Wir schreiben das Jahr 1816 und befinden uns in Baden, genauer gesagt in Karlsruhe. Niedrige Temperaturen, Hagelschlag und Dauerregen führen zu Missernten, Hungersnöten und Futtermittelknappheit. Massenhaftes Pferdesterben ist die Folge. Der Transport liegt erst einmal flach. Kutschen sind nicht mehr zu gebrauchen. Ich, Karl Drais, Forstbeamter in Karlsruhe, sitze am Schreibtisch und tüftele über einem Plan. Vor wenigen Tagen hatte ich eine geniale Idee, hoffentlich lässt sie sich auch umsetzen! Eine Alternative zum Kutschverkehr muss her. Das Besondere: Antrieb mit eigener Muskelkraft. Keine Abhängigkeit mehr von den Pferden. Meine Erfindung wird zu einem Riesenumschwung führen! Da bin ich mir sicher. Eine Laufmaschine, mit einem Antrieb über die Beine. Man sitzt auf einem bequemen Sattel und stößt sich mit den Füßen vom Boden ab, so bewegt man sich vorwärts. Über eine bewegliche Lenkstange kann man dabei sogar Kurven fahren!
12. Juni 1817:
Heute ist mein großer Tag. Ich kann es nicht glauben, mein Herz rast und meine Hände sind schwitzig. Die erste Testfahrt mit meiner Laufmaschine vor Publikum steht an. Sogar die Vertreter der Presse sind anwesend! Es muss einfach alles gut gehen.

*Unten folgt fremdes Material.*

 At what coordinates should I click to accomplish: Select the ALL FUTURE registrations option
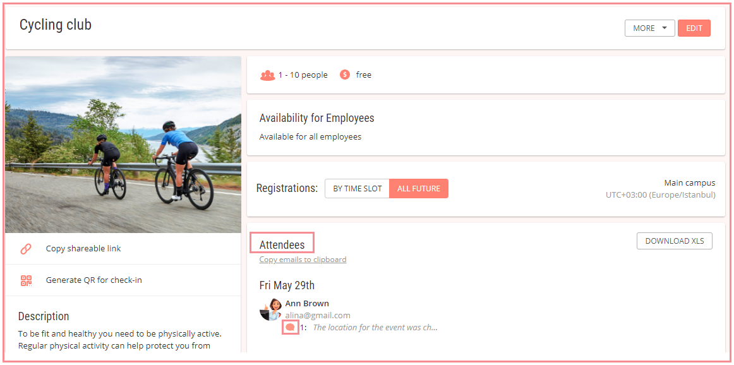point(419,189)
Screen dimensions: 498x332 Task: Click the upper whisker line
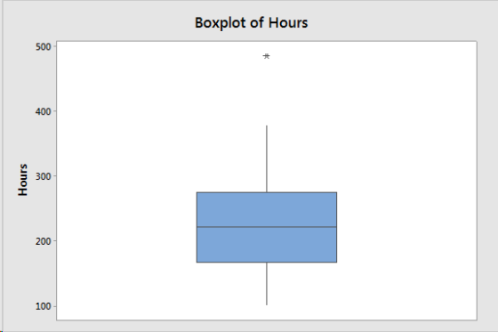[267, 158]
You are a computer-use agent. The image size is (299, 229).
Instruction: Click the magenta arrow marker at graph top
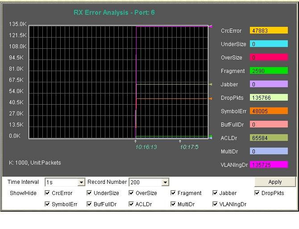(x=211, y=26)
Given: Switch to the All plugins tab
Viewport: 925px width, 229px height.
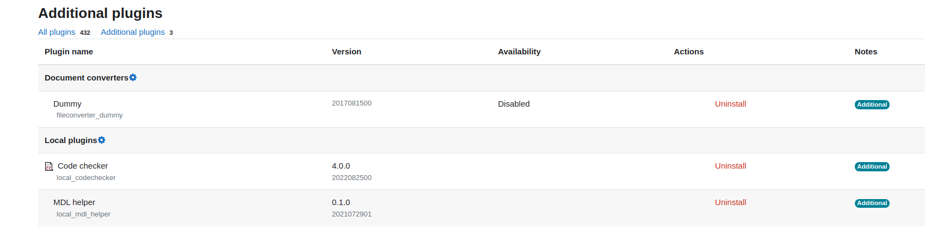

Unglaublich – ein atemberaubendes Gefühl, 14 Kilometer habe ich in nur einer Stunde zurückgelegt. Alles mit reiner Muskelkraft! Ich bin völlig erschöpft und ausgelaugt. Ich liege im Bett, meine Glieder zittern, doch Adrenalin fließt durch meinen Körper. Ich habe es wirklich geschafft! Meine erste Fahrt war ein voller Erfolg. Ich merke noch, wie ich mich zur Seite drehe, doch schon zieht es mich in das Land der Träume.
Ich befinde mich im Jahre 2017, 200 Jahre später.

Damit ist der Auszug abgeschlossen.